1911 Encyclopædia Britannica/Hamilton, Robert
HAMILTON, ROBERT (1743–1829), Scottish economist and mathematician, was born at Pilrig, Edinburgh, on the 11th of June 1743. His grandfather, William Hamilton, principal of Edinburgh University, had been a professor of divinity. Having completed his education at the university of Edinburgh, where he was distinguished in mathematics, Robert was induced to enter a banking-house in order to acquire a practical knowledge of business, but his ambition was really academic. In 1769 he gave up business pursuits and accepted the rectorship of Perth academy. In 1779 he was presented to the chair of natural philosophy at Aberdeen University. For many years, however, by private arrangement with his colleague Professor Copland, Hamilton taught the class of mathematics. In 1817 he was presented to the latter chair.
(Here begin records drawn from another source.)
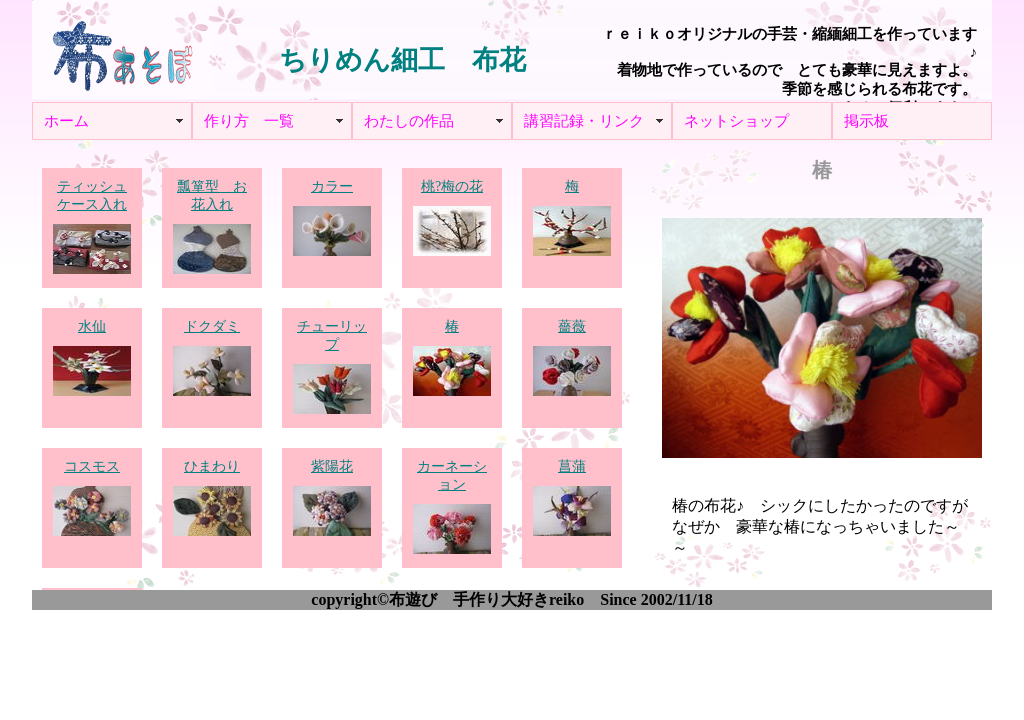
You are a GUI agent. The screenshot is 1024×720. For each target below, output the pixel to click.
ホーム (66, 121)
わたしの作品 (409, 121)
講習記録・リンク (584, 121)
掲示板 (866, 121)
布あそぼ (122, 50)
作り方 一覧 (249, 121)
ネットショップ (736, 121)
Hamilton’s most important work is the Essay on the National Debt, which appeared in 1813 and was undoubtedly the first to expose the economic fallacies involved in Pitt’s policy of a sinking fund. It is still of value. A posthumous volume published in 1830, The Progress of Society, is also of great ability, and is a very effective treatment of economical principles by tracing their natural origin and position in the development of social life. Some minor works of a practical character (Introduction to Merchandise, 1777; Essay on War and Peace, 1790) are now forgotten.